Selfies have become more and more popular over the past few years. So much so, that the Oxford Dictionary added the word “selfie” in 2014. The new selfie-loving generation, has created the need for numerous selfie-centered products: selfie sticks, timers, remotes, photo hosting sites, editing apps, and more, all because people love their selfies and want them to look perfect, or as near to perfect as we mere mortals can get.
Enter the cosmetics industry. CoverGirl has checked the performance of their foundations in different lighting for years. They test the color accuracy under bright sun, florescent bulbs, and now they check for iPhone compatibility. Sarah Vickery, CoverGirl’s principal scientist told the New York Times, “[they’ve] got one type of consumer who is constantly taking pictures, and what reall matter to her and her social group is how she looks in a selfie. It’s something we really have to pay attention to.”
Catering to the selfie generation
CoverGirl isn’t the only brand catering to the selfie generation, though: Avon, Smashbox, and others have created products to enhance the selfie. CoverGirl went through 40 formulations of mascara before finding one that they deemed to be selfie-worthy. Avon also claims to have gone through hundreds of brushes before finding one that would give the user volume, as well as place the fibers on straight. Smashbox and CoverGirl both went through similar trials and tribulations concerning the creation of the “perfect” foundation. Selfies are obviously a pretty important marketing consideration if brands are going through all these tests to find “the perfect product.”

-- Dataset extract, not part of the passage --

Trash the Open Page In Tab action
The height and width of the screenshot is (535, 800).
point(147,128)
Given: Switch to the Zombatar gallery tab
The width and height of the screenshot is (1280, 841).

The impact of selfies is not limited to the cosmetic consumer, however. Instagram is littered with business owners and makeup aficionados looking for the hottest new thing. As the New York Times states, “how makeup looks on social media can radically affect its sales.” The NYT used an example from Instagram user Dose of Colors. They posted a picture of their Black Rose liquid matte lipstick from an avant garde beauty chain Ricky’s NYC and “every last piece sold in a matter of days.” This is the power of makeup and the power of social media. He scours Instagram daily, looking for new brands to stock.
This begs the question: have we become so obsessed with appearance, or how others perceive our appearance, that we will buy a product based on how “selfie-boosting” it is, rather than shopping around for something we truly like (as opposed to what is being heavily marketed)?